Ryszard Czarnecki: O dzieciakach, pożytkach z prawa i księże Stasiu

Określenie „przerwanie ciąży” jest wygodne, bo wszyscy wiedzą, o co chodzi. A jednocześnie jakże eufemistyczne: kryje się za tym bowiem zabicie człowieka.
 Ryszard Czarnecki: O dzieciakach, pożytkach z prawa i księże Stasiu
/ pixabay.com

Moja Mama nazywała go po prostu „Staś”. Był synem jej przyjaciółki. Ale rodziny znały się długo: mój dziadek – Ryszard Bieliński – i dziadek Stanisława chodzili w Tatry jeszcze przed I wojną światową. Nasze mamy wychowywały nas same i to budowało między nimi dodatkowe poczucie wspólnoty losu. Staś, zaskakując chyba niektórych, „poszedł na księdza”. Starszy ode mnie miał na mnie spory wpływ: rozmowy o komunizmie, Sowietach, prześladowaniu wierzących w ZSRS. Ale nie tylko. Ksiądz Stanisław Małkowski – bo o nim mowa, powiedzmy to wreszcie – założył ruch Gaudium Vitae. Owa „Radość Życia” była prekursorem organizacji pro life w Polsce. Prekursorzy rozbijali mur obojętności i niewiedzy. Pierwsze materiały antyaborcyjne dostałem właśnie od księdza Stanisława. Kolportaż ich napotykał czasem niespodziewane bariery. Gdy wiosną 1981 roku rozwiesiłem ulotki z charakterystycznym embrionem w łonie matki w siedzibie Zarządu Regionu NSZZ „Solidarność” Mazowsze, wisiały tam raptem kilka minut. Zerwano je czujnie – lewica laicka nie była wymysłem „katoli”, miała duże wpływy, szczególnie w Warszawie. Teraz, zresztą od wielu lat, jest oczywiste, że „Solidarność” jest po jasnej stronie mocy w kwestii ochrony ludzkiego życia. Wówczas dla nas „prolajferow” (nie mieliśmy pojęcia, iż nimi jesteśmy – termin ten pojawił się dużo później) „nasz” związek zawodowy był obszarem działalności misyjnej, jak wiele innych sfer życia publicznego. 

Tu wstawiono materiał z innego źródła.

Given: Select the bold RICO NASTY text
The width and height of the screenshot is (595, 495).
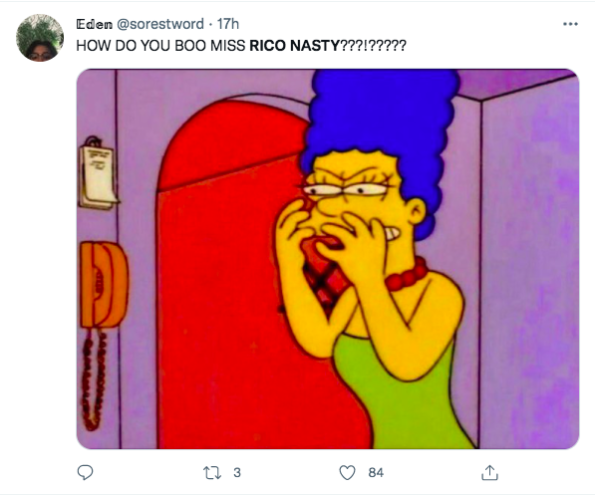Looking at the screenshot, I should (x=294, y=46).
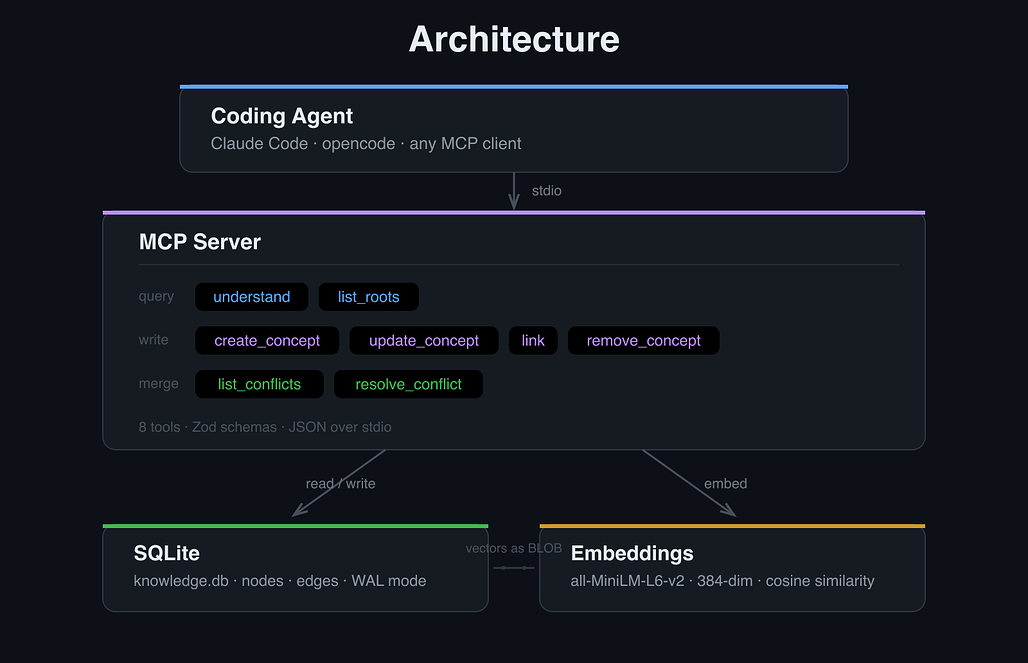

Jako jeden z młodszych posłów na Sejm RP głosowałem za ustawą antyaborcyjną w 1992 roku z pełną świadomością jej niedoskonałości. Wiedzieliśmy wtedy jednak, że „wysadzenie” w powietrze tej legislacji – paradoksalnie rękami największych zwolenników zabijania dzieci wspólnie z największymi, fundamentalnymi jego przeciwnikami – może zamrozić na lata całe ówcześnie obowiązujące, skrajnie proaborcyjne ustawodawstwo. Zresztą z Kościoła instytucjonalnego (nie mówię, że było to stanowisko wszystkich księży) nadchodziły wyraźne sygnały, żeby przegłosować to, co „jest na stole”, bo będzie to realny instrument ochrony życia. Tak uczyniliśmy. Ówczesna, na pewno niedoskonała regulacja trwa już blisko trzy dekady i jest solą w oku entuzjastów „pro choise”, wyznawców braku miłosierdzia dla tych, którzy sami bronić się nie mogą. 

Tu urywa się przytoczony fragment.